- Direction: Swap "heading" for "title" in the rows starting at the line containing "This screenshot has width=1585, height=713." and ending at the line containing "Looking at the screenshot, I should [x=255, y=26].". Write out only those lines, with everything else left as it is.

▽

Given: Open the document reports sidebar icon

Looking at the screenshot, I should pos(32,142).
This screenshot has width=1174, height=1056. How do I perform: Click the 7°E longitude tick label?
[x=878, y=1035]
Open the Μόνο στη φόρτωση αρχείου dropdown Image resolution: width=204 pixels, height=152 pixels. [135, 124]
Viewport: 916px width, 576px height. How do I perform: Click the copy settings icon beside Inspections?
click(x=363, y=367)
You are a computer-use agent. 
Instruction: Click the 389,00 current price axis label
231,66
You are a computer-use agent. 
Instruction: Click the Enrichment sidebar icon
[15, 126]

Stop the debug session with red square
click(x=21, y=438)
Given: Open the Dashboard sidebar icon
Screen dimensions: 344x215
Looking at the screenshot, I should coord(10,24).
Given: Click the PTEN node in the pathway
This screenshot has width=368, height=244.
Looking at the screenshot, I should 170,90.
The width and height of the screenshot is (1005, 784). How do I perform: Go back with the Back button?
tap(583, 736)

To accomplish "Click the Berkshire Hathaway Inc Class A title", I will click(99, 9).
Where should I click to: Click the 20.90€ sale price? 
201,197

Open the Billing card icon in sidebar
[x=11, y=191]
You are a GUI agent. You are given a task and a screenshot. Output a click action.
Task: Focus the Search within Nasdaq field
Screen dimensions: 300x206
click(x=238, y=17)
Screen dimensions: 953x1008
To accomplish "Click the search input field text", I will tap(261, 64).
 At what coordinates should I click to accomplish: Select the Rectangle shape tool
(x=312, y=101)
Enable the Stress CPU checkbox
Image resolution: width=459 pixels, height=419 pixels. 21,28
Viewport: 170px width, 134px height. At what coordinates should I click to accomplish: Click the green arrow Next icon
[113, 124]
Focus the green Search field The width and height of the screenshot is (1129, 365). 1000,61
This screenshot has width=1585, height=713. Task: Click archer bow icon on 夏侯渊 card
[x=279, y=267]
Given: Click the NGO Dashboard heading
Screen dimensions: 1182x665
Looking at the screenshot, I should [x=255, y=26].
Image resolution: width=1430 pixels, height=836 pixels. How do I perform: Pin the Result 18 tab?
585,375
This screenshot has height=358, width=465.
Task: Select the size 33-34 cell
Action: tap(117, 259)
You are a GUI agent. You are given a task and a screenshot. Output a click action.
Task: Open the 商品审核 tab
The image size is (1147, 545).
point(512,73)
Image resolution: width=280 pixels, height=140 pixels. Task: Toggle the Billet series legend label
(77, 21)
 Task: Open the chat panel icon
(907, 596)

△

- Completed task:
This screenshot has width=1585, height=713. Task: Click archer bow icon on 夏侯渊 card
[x=279, y=267]
Given: Click the NGO Dashboard title
Screen dimensions: 1182x665
Looking at the screenshot, I should [x=255, y=26].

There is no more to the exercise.